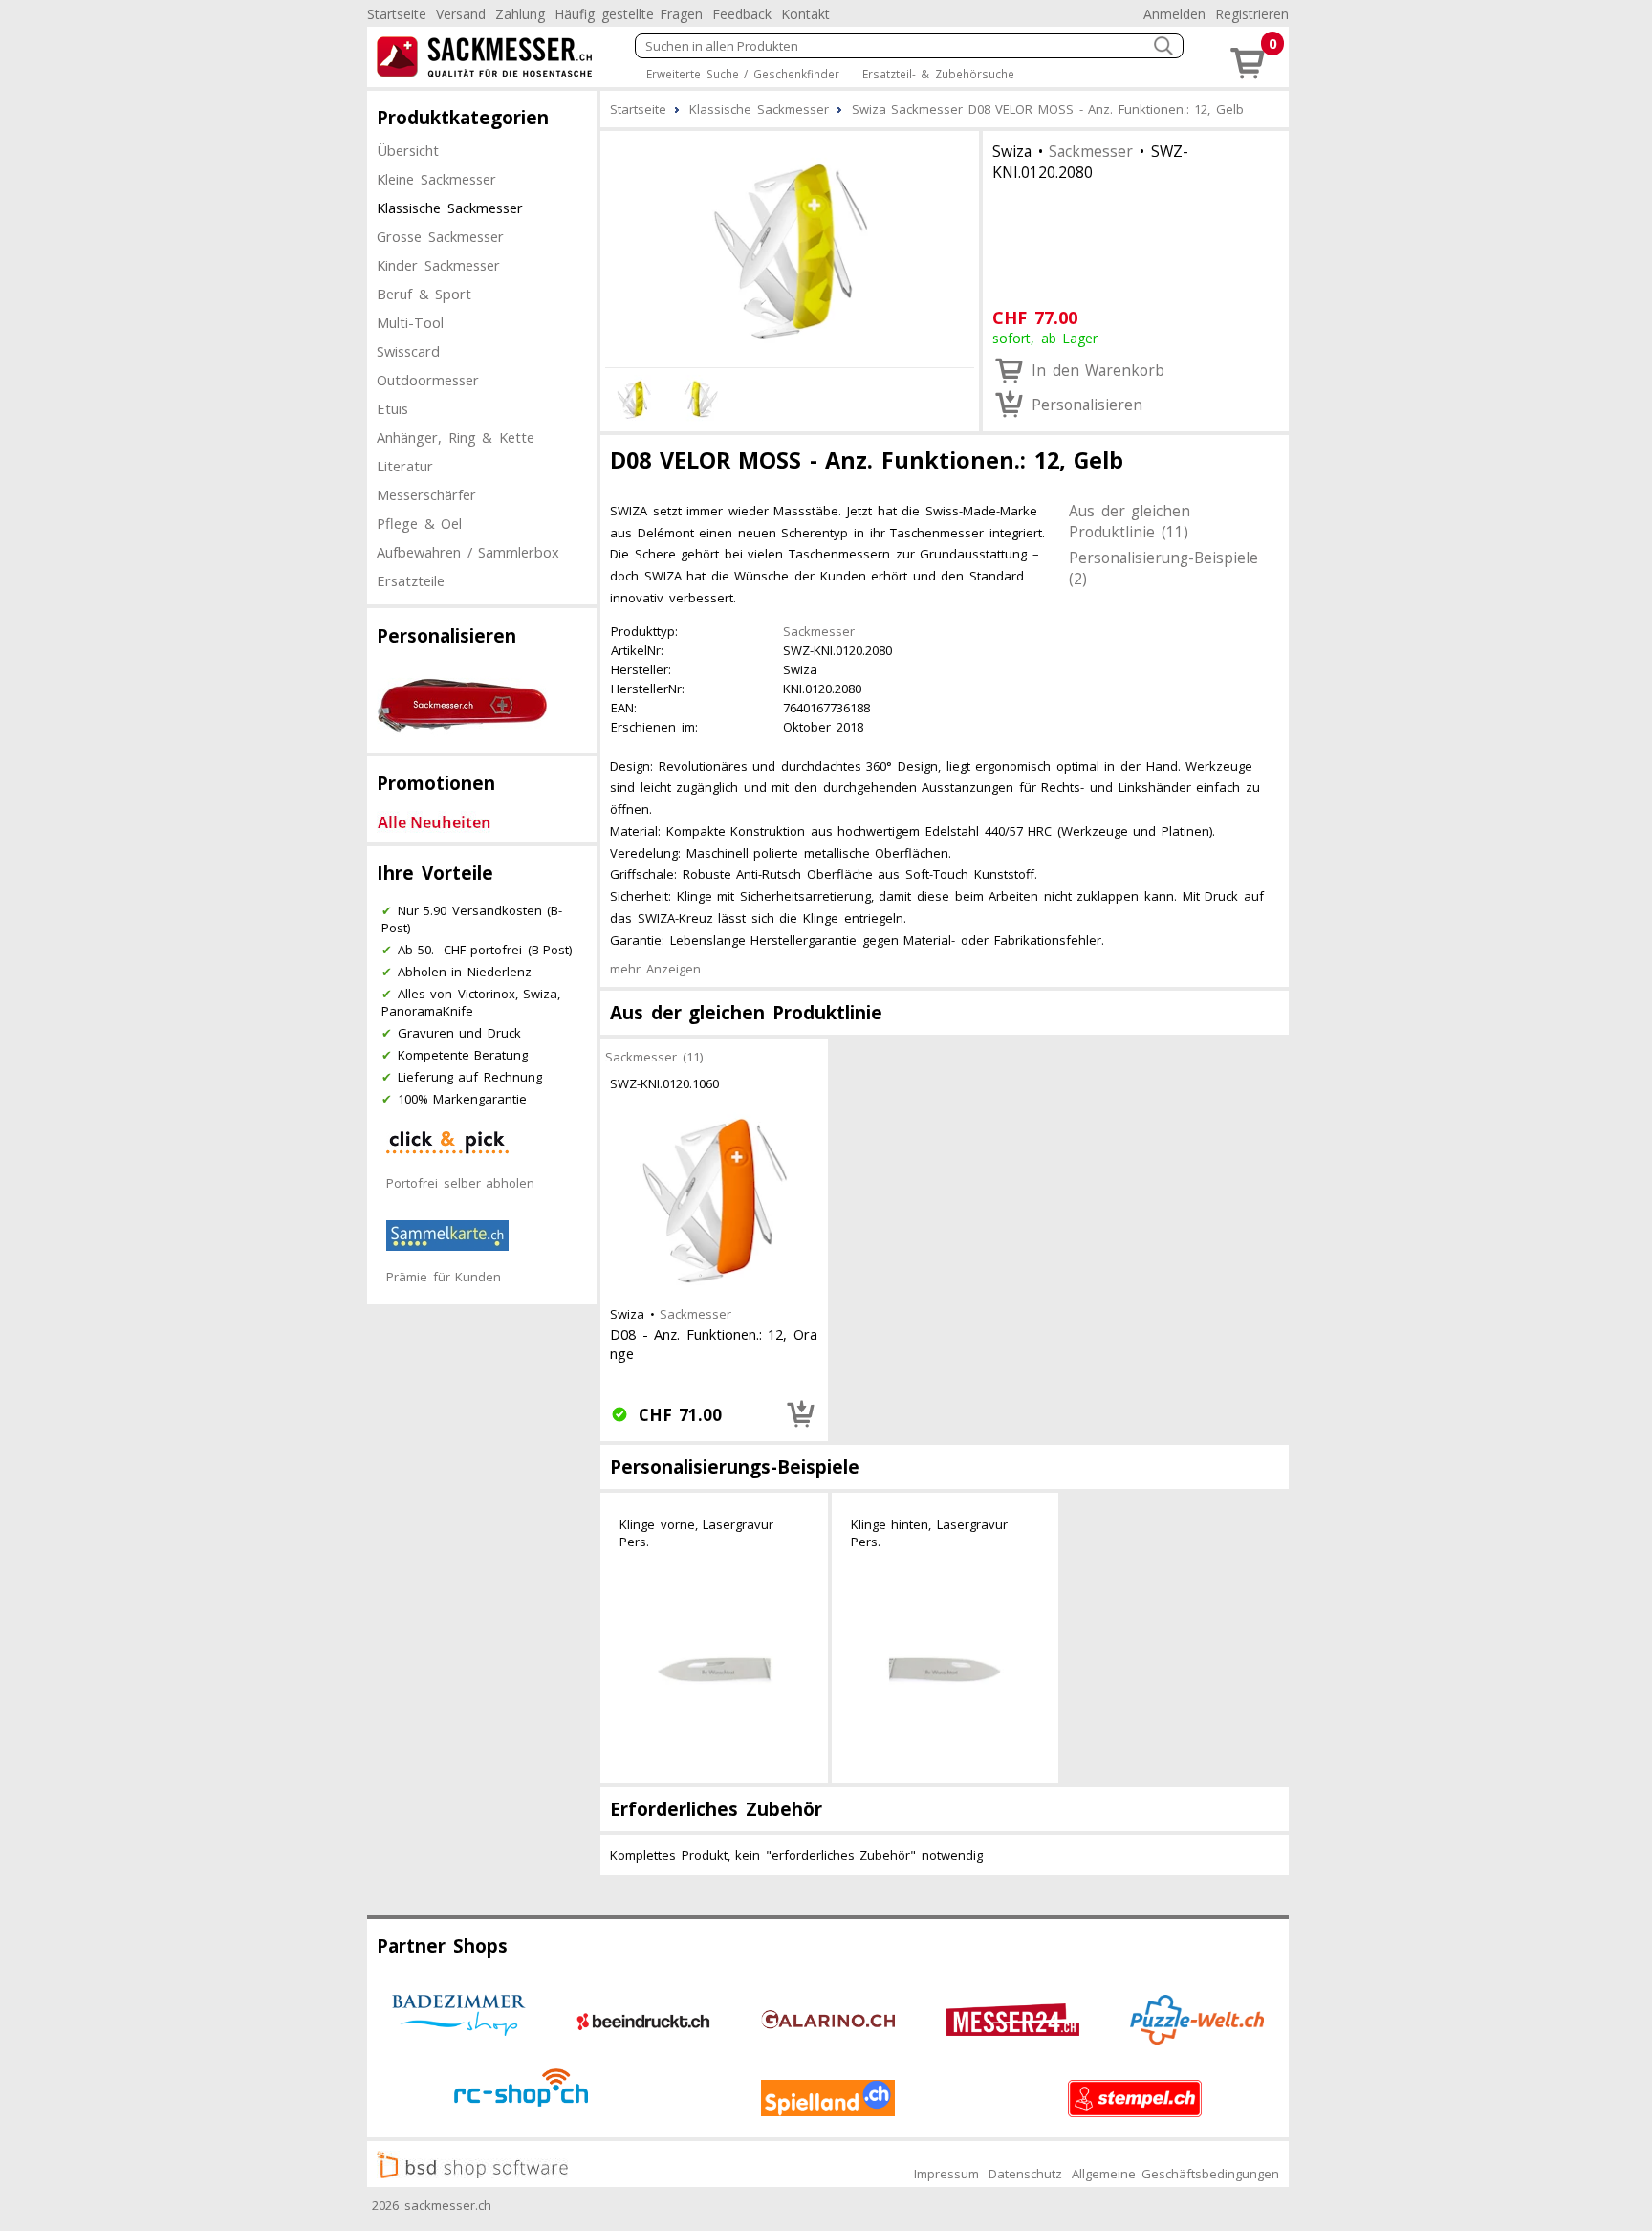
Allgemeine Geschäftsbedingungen (1175, 2173)
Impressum (946, 2173)
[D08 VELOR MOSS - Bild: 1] (789, 247)
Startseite (396, 14)
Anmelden (1174, 14)
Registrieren (1252, 14)
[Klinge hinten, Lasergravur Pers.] (945, 1669)
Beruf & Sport (424, 293)
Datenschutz (1025, 2173)
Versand (461, 14)
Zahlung (520, 14)
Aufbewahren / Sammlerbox (468, 551)
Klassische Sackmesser (450, 207)
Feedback (742, 14)
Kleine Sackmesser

-=-=-=-=-

= WHAT IS BEING ASKED =
Write out the whole listing above exactly; do not include the pictures.

= ANSWER FOR THIS EXERCISE =
Allgemeine Geschäftsbedingungen (1175, 2173)
Impressum (946, 2173)
[D08 VELOR MOSS - Bild: 1] (789, 247)
Startseite (396, 14)
Anmelden (1174, 14)
Registrieren (1252, 14)
[Klinge hinten, Lasergravur Pers.] (945, 1669)
Beruf & Sport (424, 293)
Datenschutz (1025, 2173)
Versand (461, 14)
Zahlung (520, 14)
Aufbewahren / Sammlerbox (468, 551)
Klassische Sackmesser (450, 207)
Feedback (742, 14)
Kleine Sackmesser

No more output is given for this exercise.